§ **Record excerpts**
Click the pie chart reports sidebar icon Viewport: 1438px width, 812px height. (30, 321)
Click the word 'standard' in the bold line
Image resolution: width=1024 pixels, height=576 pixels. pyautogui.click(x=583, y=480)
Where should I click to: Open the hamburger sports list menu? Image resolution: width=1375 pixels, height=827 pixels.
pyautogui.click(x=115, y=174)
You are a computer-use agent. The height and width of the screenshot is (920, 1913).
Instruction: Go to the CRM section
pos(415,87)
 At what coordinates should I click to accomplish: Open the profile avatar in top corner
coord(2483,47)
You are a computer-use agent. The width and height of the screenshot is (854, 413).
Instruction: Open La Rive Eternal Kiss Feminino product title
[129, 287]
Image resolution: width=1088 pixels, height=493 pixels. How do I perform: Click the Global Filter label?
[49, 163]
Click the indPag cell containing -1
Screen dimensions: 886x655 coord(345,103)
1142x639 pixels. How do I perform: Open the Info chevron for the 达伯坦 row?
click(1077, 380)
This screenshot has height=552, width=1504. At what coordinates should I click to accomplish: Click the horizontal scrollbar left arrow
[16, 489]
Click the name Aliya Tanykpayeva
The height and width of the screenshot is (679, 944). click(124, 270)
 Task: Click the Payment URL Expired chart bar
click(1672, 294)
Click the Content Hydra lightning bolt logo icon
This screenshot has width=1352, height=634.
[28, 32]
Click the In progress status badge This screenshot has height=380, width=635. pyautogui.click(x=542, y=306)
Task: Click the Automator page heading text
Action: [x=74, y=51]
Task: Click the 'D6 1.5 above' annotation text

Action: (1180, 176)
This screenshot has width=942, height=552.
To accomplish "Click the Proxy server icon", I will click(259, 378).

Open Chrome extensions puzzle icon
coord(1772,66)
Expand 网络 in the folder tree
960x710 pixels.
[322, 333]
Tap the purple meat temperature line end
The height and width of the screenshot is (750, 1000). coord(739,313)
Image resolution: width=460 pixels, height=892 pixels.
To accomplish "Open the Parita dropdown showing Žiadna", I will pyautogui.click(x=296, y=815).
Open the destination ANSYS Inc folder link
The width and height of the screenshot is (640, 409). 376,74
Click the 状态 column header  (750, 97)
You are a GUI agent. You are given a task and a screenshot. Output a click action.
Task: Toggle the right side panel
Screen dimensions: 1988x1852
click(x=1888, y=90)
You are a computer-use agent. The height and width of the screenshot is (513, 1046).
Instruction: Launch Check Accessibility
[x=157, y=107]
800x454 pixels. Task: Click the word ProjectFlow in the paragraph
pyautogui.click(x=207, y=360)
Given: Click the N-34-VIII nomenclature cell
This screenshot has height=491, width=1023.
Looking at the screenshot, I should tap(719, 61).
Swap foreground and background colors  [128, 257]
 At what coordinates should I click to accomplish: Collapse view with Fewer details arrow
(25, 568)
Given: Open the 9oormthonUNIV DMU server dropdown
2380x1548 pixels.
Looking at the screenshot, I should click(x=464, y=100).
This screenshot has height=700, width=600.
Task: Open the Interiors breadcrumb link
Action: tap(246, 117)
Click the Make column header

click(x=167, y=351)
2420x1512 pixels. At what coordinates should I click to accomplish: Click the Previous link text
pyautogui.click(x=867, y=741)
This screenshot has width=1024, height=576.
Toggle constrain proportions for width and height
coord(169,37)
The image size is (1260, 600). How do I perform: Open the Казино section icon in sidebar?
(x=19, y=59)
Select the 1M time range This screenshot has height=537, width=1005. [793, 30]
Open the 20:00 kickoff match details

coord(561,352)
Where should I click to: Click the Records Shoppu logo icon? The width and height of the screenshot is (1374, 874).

§ **What to work on**
Can you render the rows above as a numbered list, from the line with "Open the destination ANSYS Inc folder link" through the final line of the rows, leaving out any blank lines?

§ **Full answer**
1. Open the destination ANSYS Inc folder link
2. The width and height of the screenshot is (640, 409). 376,74
3. Click the 状态 column header  (750, 97)
4. You are a GUI agent. You are given a task and a screenshot. Output a click action.
5. Task: Toggle the right side panel
6. Screen dimensions: 1988x1852
7. click(x=1888, y=90)
8. You are a computer-use agent. The height and width of the screenshot is (513, 1046).
9. Instruction: Launch Check Accessibility
10. [x=157, y=107]
11. 800x454 pixels. Task: Click the word ProjectFlow in the paragraph
12. pyautogui.click(x=207, y=360)
13. Given: Click the N-34-VIII nomenclature cell
14. This screenshot has height=491, width=1023.
15. Looking at the screenshot, I should tap(719, 61).
16. Swap foreground and background colors  [128, 257]
17.  At what coordinates should I click to accomplish: Collapse view with Fewer details arrow
18. (25, 568)
19. Given: Open the 9oormthonUNIV DMU server dropdown
20. 2380x1548 pixels.
21. Looking at the screenshot, I should click(x=464, y=100).
22. This screenshot has height=700, width=600.
23. Task: Open the Interiors breadcrumb link
24. Action: tap(246, 117)
25. Click the Make column header
26. click(x=167, y=351)
27. 2420x1512 pixels. At what coordinates should I click to accomplish: Click the Previous link text
28. pyautogui.click(x=867, y=741)
29. This screenshot has width=1024, height=576.
30. Toggle constrain proportions for width and height
31. coord(169,37)
32. The image size is (1260, 600). How do I perform: Open the Казино section icon in sidebar?
33. (x=19, y=59)
34. Select the 1M time range This screenshot has height=537, width=1005. [793, 30]
35. Open the 20:00 kickoff match details
36. coord(561,352)
37. Where should I click to: Click the Records Shoppu logo icon? The width and height of the screenshot is (1374, 874).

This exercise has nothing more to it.